SHORT EXERCISE >>
Rewrite the records below with every "screenshot" changed to "image" and all else kept the same, leaving out the pictures.

DATASET RECORDS >>
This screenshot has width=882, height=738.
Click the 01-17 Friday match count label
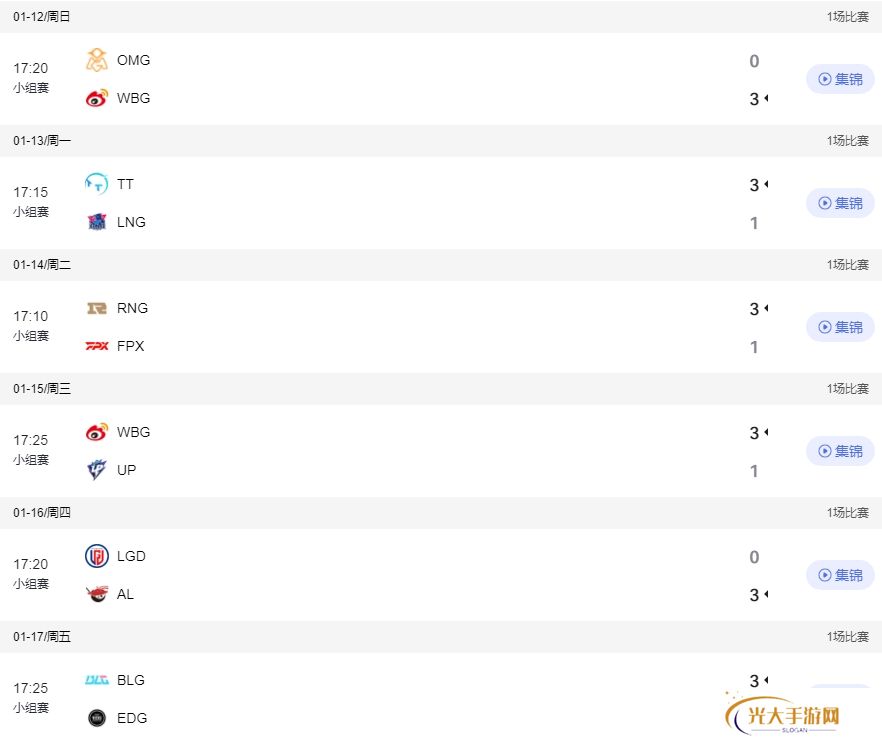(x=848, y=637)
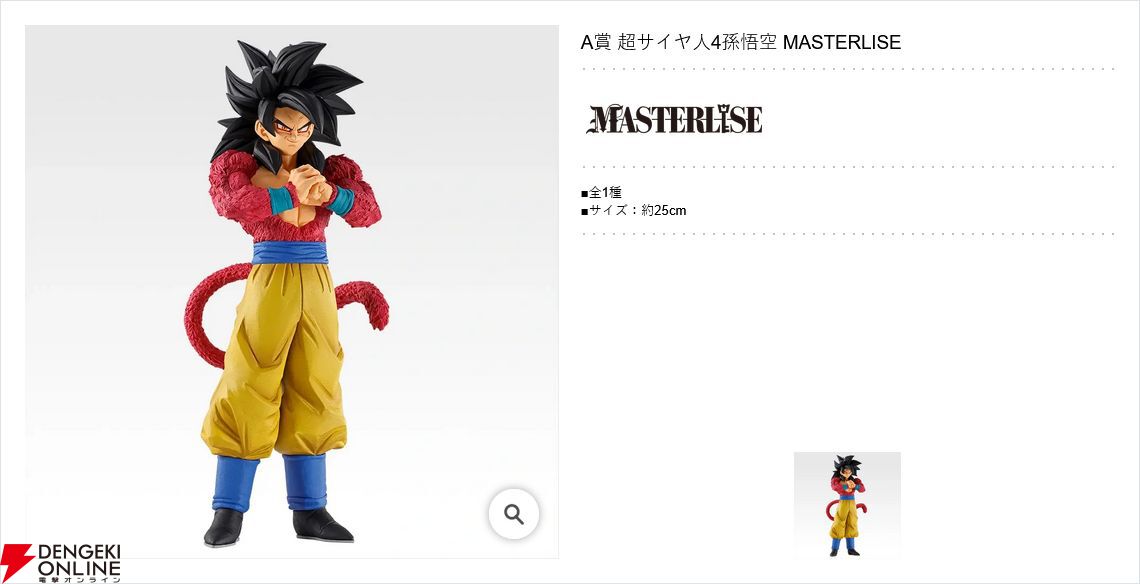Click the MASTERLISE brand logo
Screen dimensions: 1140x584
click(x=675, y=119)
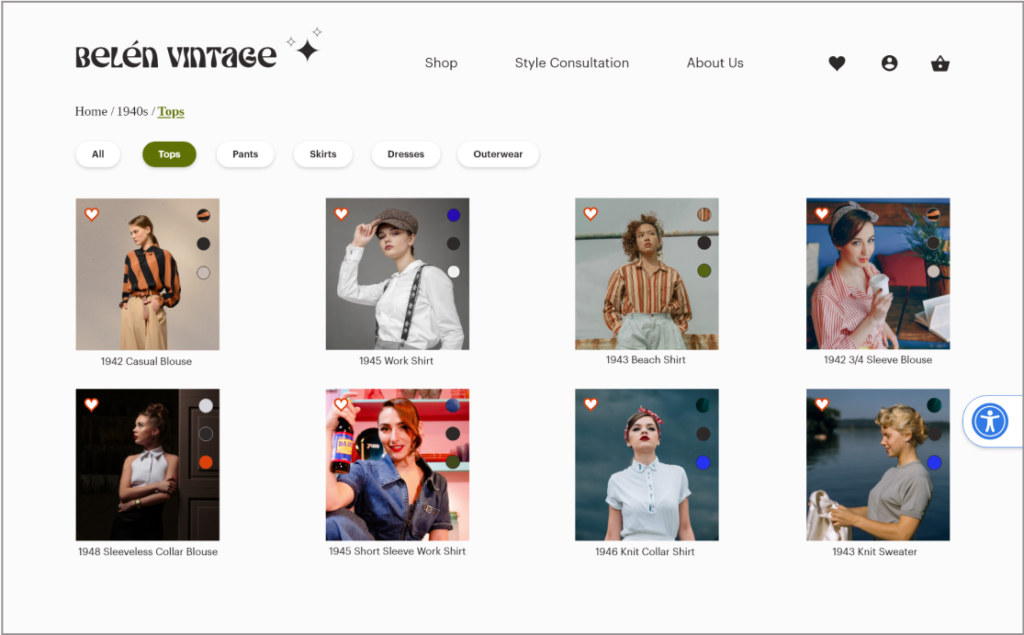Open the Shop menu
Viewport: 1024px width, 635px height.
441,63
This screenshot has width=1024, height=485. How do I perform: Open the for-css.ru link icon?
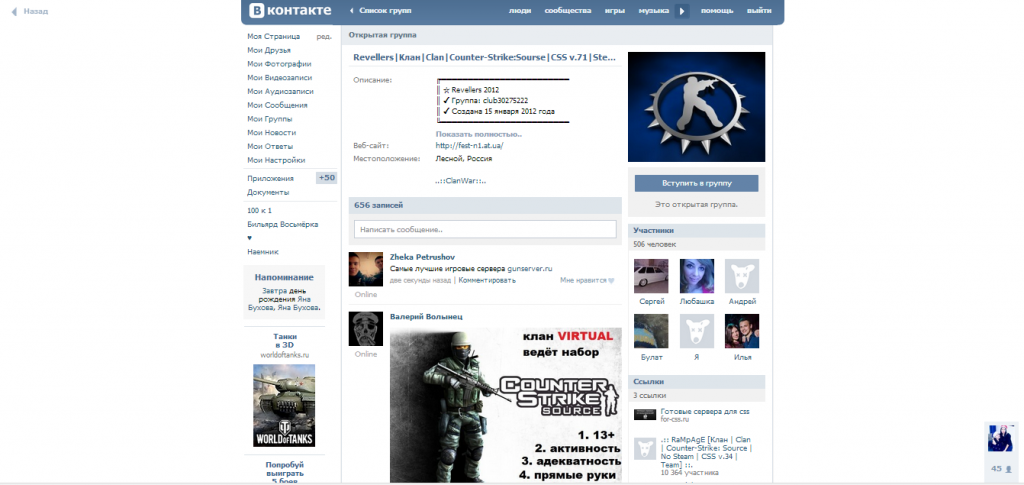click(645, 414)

ANSWER TO THIS TASK >>
This image has width=882, height=738.
Click the 01-17 Friday match count label
(x=848, y=637)
Click the MASTERLISE brand logo
Screen dimensions: 1140x584
click(x=675, y=119)
Open the Shop menu
Viewport: 1024px width, 635px height.
441,63
This image has width=1024, height=485. How do I perform: Open the for-css.ru link icon?
click(645, 414)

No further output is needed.